Later, we went for walks to check out our surroundings. This was going to be our home for the next three days. The great outdoors! It was beautiful. I soon discovered that an island jutted out from the cliffs, and there was just enough rock to be able to climb to it without having to swim. I spent so much time sitting at the top of it, watching the sunset and the seals pop their heads above the surface of the water.

We did a lot of swimming over those three days. One time, we had a bit of a shock when Lillie suddenly screamed and ran out of the sea full speed. Confused, we looked around and realised we were not alone in the water. Above fifty pink jellyfish had come to say hi. I'd never been stung by a jellyfish, and I had no intention to at all. So I was not amused when the lifeguard chased me with a beached jellyfish in his hand for fun. Hilarious.

Next to our tent was a camper van, and the man and his daughter in it had a box ful of baby ferrets - kits - with them. Oh my, they were adorable. I couldn't take my hands off them, and I disgusted my friends by happily tucking into beans with one hand whilst holding a grunting little ferret in the other. Cute!

And how could a group of six sixteen year old girls go camping without having a little illegal fun? No, not the kind of fun you're thinking about. Well, not quite. First, we all went skinny dipping at midnight. It was dark, the beach was deserted; what else should we have done? Then, when we had all frozen half to death in the Irish water, we ran around the beach naked for a while, glowsticks in hand. Streaking. It's against the law, did you know? Indecent exposure. But god, it was funny. And thankfully, no one saw.

The trip ended with a bang. Literally. There was the most amazing lightning storm I have ever seen in my life. The claps of thunder were so deafening, my ears physically hurt. Furious clouds rolled above us, and hot pink forks of lightning shot down from the sky and struck the water so that at least twenty fish leapt out of the sea all at once. While the other girls cowered in the tent, me, Ellen and Charlie were on the beach front watching the storm. I was leaping around, dashing in and out of the water to see if I'd feel any electric currents while Ellen screamed at me that I was crazy and suicidal.

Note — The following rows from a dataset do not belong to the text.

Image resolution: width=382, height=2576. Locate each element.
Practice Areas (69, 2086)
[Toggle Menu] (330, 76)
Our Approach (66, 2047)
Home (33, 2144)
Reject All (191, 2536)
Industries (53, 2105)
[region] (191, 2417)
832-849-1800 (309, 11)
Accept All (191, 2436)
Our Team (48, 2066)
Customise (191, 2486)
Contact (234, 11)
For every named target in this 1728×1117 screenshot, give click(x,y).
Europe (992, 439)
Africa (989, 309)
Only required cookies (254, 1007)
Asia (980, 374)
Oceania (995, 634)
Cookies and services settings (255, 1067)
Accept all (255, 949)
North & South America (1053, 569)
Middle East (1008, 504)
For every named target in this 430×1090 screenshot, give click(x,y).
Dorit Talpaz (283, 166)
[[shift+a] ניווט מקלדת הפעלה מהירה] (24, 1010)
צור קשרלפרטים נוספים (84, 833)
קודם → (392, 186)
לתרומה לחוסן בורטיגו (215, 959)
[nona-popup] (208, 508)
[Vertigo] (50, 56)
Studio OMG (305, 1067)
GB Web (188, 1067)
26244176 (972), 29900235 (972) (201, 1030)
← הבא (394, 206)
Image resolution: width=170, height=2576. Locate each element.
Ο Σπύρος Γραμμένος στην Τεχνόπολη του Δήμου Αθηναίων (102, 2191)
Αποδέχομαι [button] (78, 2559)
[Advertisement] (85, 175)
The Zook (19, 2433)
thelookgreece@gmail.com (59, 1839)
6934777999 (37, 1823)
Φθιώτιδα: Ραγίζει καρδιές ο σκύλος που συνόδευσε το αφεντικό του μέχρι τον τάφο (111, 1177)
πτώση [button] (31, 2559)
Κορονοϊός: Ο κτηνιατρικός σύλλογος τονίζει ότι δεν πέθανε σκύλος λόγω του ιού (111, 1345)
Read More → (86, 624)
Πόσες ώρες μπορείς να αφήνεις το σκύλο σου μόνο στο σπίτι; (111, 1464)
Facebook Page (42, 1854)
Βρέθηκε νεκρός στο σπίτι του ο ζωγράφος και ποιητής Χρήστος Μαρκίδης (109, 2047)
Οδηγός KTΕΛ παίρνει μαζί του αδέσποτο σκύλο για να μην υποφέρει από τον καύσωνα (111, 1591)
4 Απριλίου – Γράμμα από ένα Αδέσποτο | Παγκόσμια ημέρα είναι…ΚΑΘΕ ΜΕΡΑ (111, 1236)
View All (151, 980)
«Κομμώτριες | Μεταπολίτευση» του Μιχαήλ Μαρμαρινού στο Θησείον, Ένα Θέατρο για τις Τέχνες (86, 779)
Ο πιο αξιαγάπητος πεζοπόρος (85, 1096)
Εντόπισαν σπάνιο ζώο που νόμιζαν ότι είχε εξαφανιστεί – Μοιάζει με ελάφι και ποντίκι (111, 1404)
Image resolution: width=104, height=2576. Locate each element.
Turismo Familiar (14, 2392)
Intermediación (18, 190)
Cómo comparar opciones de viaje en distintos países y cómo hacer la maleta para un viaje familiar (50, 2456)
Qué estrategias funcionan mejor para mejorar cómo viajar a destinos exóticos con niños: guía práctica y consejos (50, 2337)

The rain came pouring down. And I mean pouring! It felt like bullets striking our skin, and eventually, when the bolts began to strike mere metres from where we stood, we decided to head to the tent. The campsite flooded, and we spent most of the night struggling to keep our things dry. The storm did not stop for another three hours, and the rain continued all night and all the next day. And when we got a text from Lucy saying that Michael Jackson had died, we all thought she was pulling our legs.

But get this. We killed Michael Jackson. No joke.

The night of the storm was the night MJ died. And that very night, Lillie had said, "If Michael Jackson was laying face down in the water, would you save him?" And then he died. We jinxed him. Holy focaccia, right?

Okay, so maybe we didn't actually kill him. But it was one scary coincidence.

Leaving Whitesands was hard. We had so much fun there, I hated to go. We deffo plan to go back, though. Soon!